As a final note, you can probably convince yourself without too much
effort that the implicit control flow in cases where we select specific
branches (i.e., perform goal-directed search) directly mirrors the
backtracking that would occur in say, an equivalent hand-programmed tree
search algorithm, or a typical continuation-based
implementation of amb in Lisp. Wikipedia’s description
of this process is somewhat more precise:
If all alternatives fail at a particular choice point, then an entire branch fails, and the program will backtrack further, to an older choice point. One complication is that, because any choice is tentative and may be remade, the system must be able to restore old program states by undoing side-effects caused by partially executing a branch that eventually failed.
Back to the list/set version. This is a nice toy, but is it compatible with more complex control flow, say, recursion? It’s not hard to imagine that it might be – there’s no external state attached to the function itself, and generators in Python are distinct state-management objects created by generator functions, not the generator functions themselves. To illustrate (a trivial example, but not hard to extend):
@amb
def recursion_test(a: int) -> list:
if a < 5:
return (yield Amb([a]))
x = yield Amb(range(a - 4, a))
return (a, recursion_test(x))
pprint(recursion_test(7))[(7, [3]),
(7, [4]),
(7, [(5, [1]), (5, [2]), (5, [3]), (5, [4])]),
(7,
[(6, [2]),
(6, [3]),
(6, [4]),
(6, [(5, [1]), (5, [2]), (5, [3]), (5, [4])])])]
(We could also, if we wished, modify our decorator to “flatten” the results from recursive calls, so that the semantics more closely resemble “explore all possible combinations of inputs in all execution frames, coalescing the outcomes into a single collection.”)

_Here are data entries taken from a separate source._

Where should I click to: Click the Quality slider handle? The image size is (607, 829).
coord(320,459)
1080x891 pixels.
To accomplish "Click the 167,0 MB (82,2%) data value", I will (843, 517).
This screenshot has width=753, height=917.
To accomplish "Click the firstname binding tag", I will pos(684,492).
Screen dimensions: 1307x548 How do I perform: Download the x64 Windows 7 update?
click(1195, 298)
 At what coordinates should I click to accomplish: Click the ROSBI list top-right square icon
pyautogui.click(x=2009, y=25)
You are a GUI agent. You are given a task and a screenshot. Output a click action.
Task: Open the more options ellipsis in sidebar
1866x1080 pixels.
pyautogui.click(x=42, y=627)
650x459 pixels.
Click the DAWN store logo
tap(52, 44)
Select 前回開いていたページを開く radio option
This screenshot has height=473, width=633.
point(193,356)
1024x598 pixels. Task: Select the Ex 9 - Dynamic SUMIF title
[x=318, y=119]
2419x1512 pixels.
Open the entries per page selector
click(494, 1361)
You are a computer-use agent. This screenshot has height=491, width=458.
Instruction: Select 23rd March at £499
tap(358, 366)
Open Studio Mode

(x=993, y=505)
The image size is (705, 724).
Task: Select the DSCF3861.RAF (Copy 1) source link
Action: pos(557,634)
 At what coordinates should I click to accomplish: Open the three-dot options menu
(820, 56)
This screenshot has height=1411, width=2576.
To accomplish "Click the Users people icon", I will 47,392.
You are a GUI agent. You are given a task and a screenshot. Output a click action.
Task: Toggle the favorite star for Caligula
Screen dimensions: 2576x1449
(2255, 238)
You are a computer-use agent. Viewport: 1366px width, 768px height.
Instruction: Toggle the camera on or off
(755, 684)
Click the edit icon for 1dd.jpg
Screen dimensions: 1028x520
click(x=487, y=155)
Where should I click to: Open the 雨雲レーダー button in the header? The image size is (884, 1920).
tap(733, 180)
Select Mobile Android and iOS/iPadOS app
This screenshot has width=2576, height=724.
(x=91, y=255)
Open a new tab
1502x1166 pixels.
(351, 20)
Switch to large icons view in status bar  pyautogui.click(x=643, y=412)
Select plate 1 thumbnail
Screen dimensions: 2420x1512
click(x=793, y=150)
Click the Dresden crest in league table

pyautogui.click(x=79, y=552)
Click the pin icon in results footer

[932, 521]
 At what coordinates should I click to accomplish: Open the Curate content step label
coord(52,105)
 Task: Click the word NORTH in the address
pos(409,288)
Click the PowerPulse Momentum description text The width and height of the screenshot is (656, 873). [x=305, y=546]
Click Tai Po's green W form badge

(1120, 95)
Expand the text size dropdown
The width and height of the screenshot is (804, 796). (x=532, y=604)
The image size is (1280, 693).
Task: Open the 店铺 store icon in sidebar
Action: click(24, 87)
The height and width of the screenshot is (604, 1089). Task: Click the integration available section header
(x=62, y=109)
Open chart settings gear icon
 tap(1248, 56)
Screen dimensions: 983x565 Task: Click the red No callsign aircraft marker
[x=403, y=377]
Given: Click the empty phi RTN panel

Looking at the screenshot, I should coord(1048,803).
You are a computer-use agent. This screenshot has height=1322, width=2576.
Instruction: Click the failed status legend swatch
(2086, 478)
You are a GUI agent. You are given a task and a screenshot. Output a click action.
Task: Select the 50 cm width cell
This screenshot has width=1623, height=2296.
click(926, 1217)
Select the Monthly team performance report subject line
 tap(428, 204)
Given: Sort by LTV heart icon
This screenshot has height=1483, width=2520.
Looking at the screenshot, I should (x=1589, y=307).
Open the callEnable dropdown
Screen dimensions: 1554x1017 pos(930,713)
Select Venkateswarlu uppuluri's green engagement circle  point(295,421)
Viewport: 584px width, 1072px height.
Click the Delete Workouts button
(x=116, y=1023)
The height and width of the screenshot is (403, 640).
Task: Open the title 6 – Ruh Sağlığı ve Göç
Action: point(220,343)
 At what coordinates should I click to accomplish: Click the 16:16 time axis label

I ought also to note that if the decorated function performs any mutation of global state (including locals of the enclosing function, if it is a closure) or other side effects (I/O, etc.), these will be performed once per branch; if you wanted to explicitly roll back mutations of external state, an additional context manager could be implemented to support this.
The main issue here (and one which is hopefully evident by now) is
that this is not very performant, both due to Python being an
exceptionally slow language and the overhead of needing to reproduce the
generator state de novo for each path we evaluate. One possible approach
that solves both issues is representing ambiguous/nondeterministic
variables, intermediate expressions, and outputs using suitably shaped
NumPy arrays, and broadcasting computations to recreate our “compute
this operation for every pair of inputs generated by these two ambiguous
expressions” semantics. This runs into some issues with choosing how to
model things like a range of values where one or both bounds is an
Amb value, representing conditionals and loops without
inflicting onerous DSL syntax on the programmer or depriving them of the
other facilities of the language, performance overhead from fitting
branching/nonuniform computations into neat rectangular ndarrays, and
representing non-primitive datatypes; it might nevertheless not be a bad
option for certain kinds of tasks. (Another is using Haskell with
-O3 set in GHC.)
I plan to address some of this in more detail in a future post, but for now I’ve opted to end it here in the interest of being able to get this out in a timely manner. Hopefully I’ve provided enough context to get you thinking about how some of the aforementioned issues might be solved.
I hope you have learned something useful (or merely entertaining) from this post, or at least found some of the links therein interesting. Thanks for reading!